Especially in function-specific hardware processors removing the necessity for support for intermediate state saving and restoring it can simplify their design and reduce their acquired silicon area.
The processors 12a, 12b are preferably dedicated processor; each being specialised to perform a limited range of stream processing. Each processor is arranged to apply the same processing operation repeatedly to successive data objects of a stream. The processors 12a, 12b may each perform a different task or function, e.g. variable length decoding, run-length decoding, motion compensation, image scaling or performing a DCT transformation. In operation each processor 12a, 12b executes operations on one or more data streams. The operations may involve e.g. receiving a stream and generating another stream or receiving a stream without generating a new stream or generating a stream without receiving a stream or modifying a received stream. The processors 12a, 12b are able to process data streams generated by other processors 12b, 12a or by the CPU 11 or even streams that have generated themselves. A stream comprises a succession of data objects which are transferred from and to the processors 12a, 12b via said memory 32.
The shells 22a, 22b comprise a first interface towards the communication network layer being a communication layer. This layer is uniform or generic for all the shells. Furthermore the shells 22a, 22b comprise a second interface towards the processor 12a, 12b to which the shells 22a, 22b are associated to, respectively. The second interface is a task-level interface and is customised towards the associated processor 12a, 12b in order to be able to handle the specific needs of said processor 12a, 12b. Accordingly, the shells 22a, 22b have a processor-specific interface as the second interface but the overall architecture of the shells is generic and uniform for all processors in order to facilitate the re-use of the shells in the overall system architecture, while allowing the parameterisation and adoption for specific applications.
The shell 22a, 22b comprise a reading/writing unit for data transport, a synchronisation unit and a task switching unit. These three units communicate with the associated processor on a master/slave basis, wherein the processor acts as master. Accordingly, the respective three unit are initialised by a request from the processor. Preferably, the communication between the processor and the three units is implemented by a request-acknowledge handshake mechanism in order to hand over argument values and wait for the requested values to return. Therefore the communication is blocking, i.e. the respective thread of control waits for their completion.
The reading/writing unit preferably implements two different operations, namely the read-operation enabling the processors 12a, 12b to read data objects from the memory and the write-operation enabling the processor 12a, 12b to write data objects into the memory 32. Each task has a predefined set of ports which correspond to the attachment points for the data streams. The arguments for these operations are an ID of the respective port ‘port_id’, an offset ‘offset’ at which the reading/writing should take place, and the variable length of the data objects ‘n_bytes’. The port is selected by a ‘port_id’ argument. This argument is a small non-negative number having a local scope for the current task only.
The synchronisation unit implements two operations for synchronisation to handle local blocking conditions on reading from an empty FIFO or writing to an full FIFO. The first operation, i.e. the getspace operation, is a request for space in the memory implemented as a FIFO and the second operation, i.e. a putspace operation, is a request to release space in the FIFO. The arguments of these operations are the ‘port_id’ and ‘n-bytes’ variable length.
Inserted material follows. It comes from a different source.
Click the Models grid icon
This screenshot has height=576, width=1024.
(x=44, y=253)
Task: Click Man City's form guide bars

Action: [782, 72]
The getspace operations and putspace operations are performed on a linear tape or FIFO order of the synchronisation, while inside the window acquired by the said the operations, random access read/write actions are supported.
The task switching unit implements the task switching of the processor as a gettask operation. The arguments for these operations are ‘blocked’, ‘error’, and ‘task_info’.
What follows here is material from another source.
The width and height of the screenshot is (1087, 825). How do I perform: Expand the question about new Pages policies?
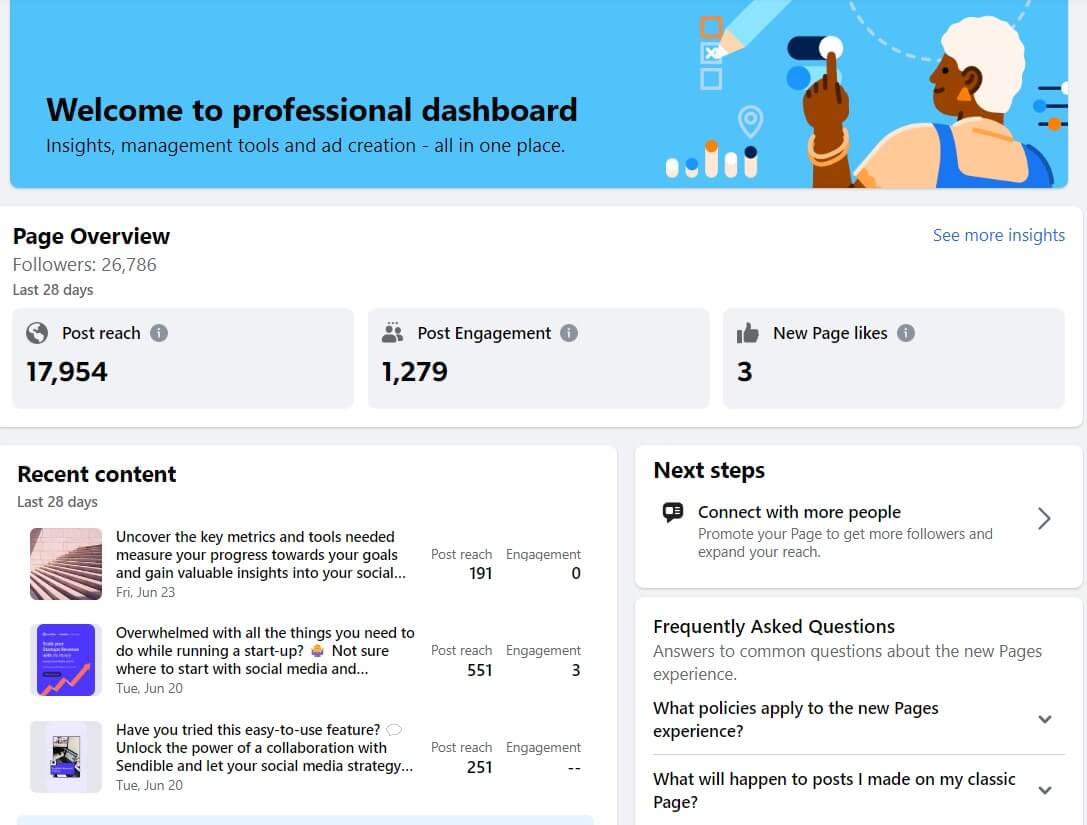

The argument ‘blocked’ is a Boolean value which is set true if the last processing step could not be successfully completed because a getspace call on an input port or an output port has returned false. Accordingly, the task scheduling unit is quickly informed that this task should better not be rescheduled unless a new ‘space’ message arrives for the blocked port. This argument value is considered to be an advice only leading to an improved scheduling but will never affect the functionality. The argument ‘error’ is a Boolean value which is set true if during the last processing step a fatal error occurred inside the coprocessor. Examples from mpeg decode are for instance the appearance of unknown variable-length codes or illegal motion vectors. If so, the shell clears the task table enable flag to prevent further scheduling and an interrupt is sent to the main CPU to repair the system state. The current task will definitely not be scheduled until the CPU interacts through software.
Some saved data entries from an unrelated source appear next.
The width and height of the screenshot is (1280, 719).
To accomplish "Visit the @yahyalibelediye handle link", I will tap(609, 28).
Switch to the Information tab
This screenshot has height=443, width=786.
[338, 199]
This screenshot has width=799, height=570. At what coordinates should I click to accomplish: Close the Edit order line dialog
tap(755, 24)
The operations just described above are initiated by read calls, write calls, getspace calls, putspace calls or gettask calls from the processor.
If the permission is not granted, the call returns false. After one or more getspace calls—and optionally several read/write actions—the processor can decide if is finished with processing or some part of the data space and issue a putspace call. This call advances the point-of-access a certain number of bytes, i.e. n_bytes2 in
The method to general processing steps according to the preferred embodiment as shown in
Accordingly, in
However, if in step S4 it is determined that the processor 12 can not continue with the processing of the current task, i.e. it can not complete the current processing step, due to insufficient processing resources like a lack of data in one of the input streams, the flow will be forwarded to step S7 and all results of the partial processing done so far will be discarded without any state saving, i.e. without any saving of the partial processing results processed so far in this processing step. The partial processing may include some getspace calls, data read operations, or some processing on the acquired data. Thereafter, in step S8 the flow will be directed to restart and fully re-do the unfinished processing step at a later stage. However, abandoning the current task and discarding the partial processing results will only be possible as long as the current task did not commit any of its stream actions by sending the synchronisation message.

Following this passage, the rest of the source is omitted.